Добавить в цитаты Настройки чтения

Страница 118 из 127

Парижская Лига решила вызвать герцога де Гиза из Суассона, чтобы тот пришел к ним на помощь. Помимо прочего, они опасались повторения Варфоломеевской ночи, поскольку священники твердили: мол, Генрих Наваррский вновь заключил союз с королем и вскоре въедет в Париж во главе армии. Генрих послал Бельевра к Гизу со строгим приказом не входить в столицу под угрозой того, что в противном случае «с ним будут обращаться как с преступником и виновником бед и раскола в королевстве». Независмо от Генриха его мать придерживалась другого плана. Имеются серьезные подозрения, что Екатерина велела Бельевру передать от нее устное сообщение: пусть герцог как можно скорее войдет в столицу, ибо только он может разрядить обстановку. Гиз получил это послание 8 мая и к полудню следующего дня уже въехал в столицу через ворота Сен-Мартен, с эскортом из десяти человек. Он прибыл без обычных церемоний, низко надвинув на глаза шляпу, закутавшись в плащ. Несмотря на эти тщетные попытки соблюсти инкогнито, толпа вскоре узнала своего героя, и многие прибежали коснуться его плаща. Другие же пали на колени и плакали от радости, умоляя избавить их от злого короля и его негодного ставленника, д'Эпернона.

Гиз и его люди направились прямиком в «Отель Королевы» близ Лувра, где королева-мать лежала в постели. Один из ее карликов, сидя на подоконнике, углядел легко узнаваемую фигуру герцога и закричал, что там, внизу — герцог де Гиз.
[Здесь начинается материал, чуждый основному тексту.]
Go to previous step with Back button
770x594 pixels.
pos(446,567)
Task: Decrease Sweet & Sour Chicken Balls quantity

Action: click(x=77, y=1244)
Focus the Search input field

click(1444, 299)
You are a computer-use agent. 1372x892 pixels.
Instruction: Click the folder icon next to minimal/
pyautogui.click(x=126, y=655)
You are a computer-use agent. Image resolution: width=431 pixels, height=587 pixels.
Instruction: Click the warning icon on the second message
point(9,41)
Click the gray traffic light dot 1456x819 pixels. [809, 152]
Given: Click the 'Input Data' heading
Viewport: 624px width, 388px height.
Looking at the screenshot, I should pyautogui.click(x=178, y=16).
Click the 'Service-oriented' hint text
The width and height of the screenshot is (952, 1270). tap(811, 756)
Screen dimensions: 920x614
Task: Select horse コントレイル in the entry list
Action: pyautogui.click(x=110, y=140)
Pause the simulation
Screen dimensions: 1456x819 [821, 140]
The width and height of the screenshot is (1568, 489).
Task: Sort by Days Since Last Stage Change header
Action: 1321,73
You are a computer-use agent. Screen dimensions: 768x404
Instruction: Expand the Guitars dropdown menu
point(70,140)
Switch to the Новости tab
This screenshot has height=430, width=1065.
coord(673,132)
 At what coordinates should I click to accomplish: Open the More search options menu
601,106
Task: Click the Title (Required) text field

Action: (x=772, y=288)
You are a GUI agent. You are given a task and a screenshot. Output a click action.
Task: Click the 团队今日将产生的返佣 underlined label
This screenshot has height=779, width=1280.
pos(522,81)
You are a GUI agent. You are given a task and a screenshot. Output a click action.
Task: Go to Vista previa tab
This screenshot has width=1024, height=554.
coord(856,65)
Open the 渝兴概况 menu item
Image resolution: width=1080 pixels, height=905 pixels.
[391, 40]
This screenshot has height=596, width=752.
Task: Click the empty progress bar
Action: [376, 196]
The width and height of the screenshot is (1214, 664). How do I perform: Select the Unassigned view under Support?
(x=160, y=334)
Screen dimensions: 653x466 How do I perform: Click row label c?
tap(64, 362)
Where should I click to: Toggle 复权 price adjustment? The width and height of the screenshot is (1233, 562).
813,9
Королева, решив, что карлик проказничает, чтобы развеселить ее, велела кому-то шлепнуть его — пусть знает, с чем можно шутить, а с чем нельзя. Однако, прислушавшись к шуму на улице, она поняла, что там действительно герцог де Гиз, и сразу «побледнела и задрожала». Она понимала: будет ли ее сын занимать трон и дальше, зависит от следующих мгновений.

Екатерина тепло приветствовала герцога, произнеся: «Как приятно видеть вас снова, хотя я бы предпочла, чтобы обстановка была другая». Гиз объяснил королеве-матери причины его недавних действий. Между тем король впал в неудержимую ярость: как мог этот Гиз ослушаться его приказа и явиться в Париж?! Говорят, когда он услышал о присутствии недруга в городе, то обратился к Вильруа со словами: «Нам пора все переиграть. Что, у королей моей династии уже нет будущего?» Повернувшись к Альфонсо д'Орнано, своему капитану-корсиканцу, он спросил: «Будь вы на моем месте, как бы вы поступили?» Храбрый и преданный корсиканец не долго размышлял над ответом, он просто сказал: «Сир, для этого надо уточнить одно слово. Считаете ли вы г-на де Гиза другом или врагом?» Генрих ничего не сказал, но жест выдал его чувства. Тогда, как утверждают, д'Орнано произнес: «Так давайте покончим с ним».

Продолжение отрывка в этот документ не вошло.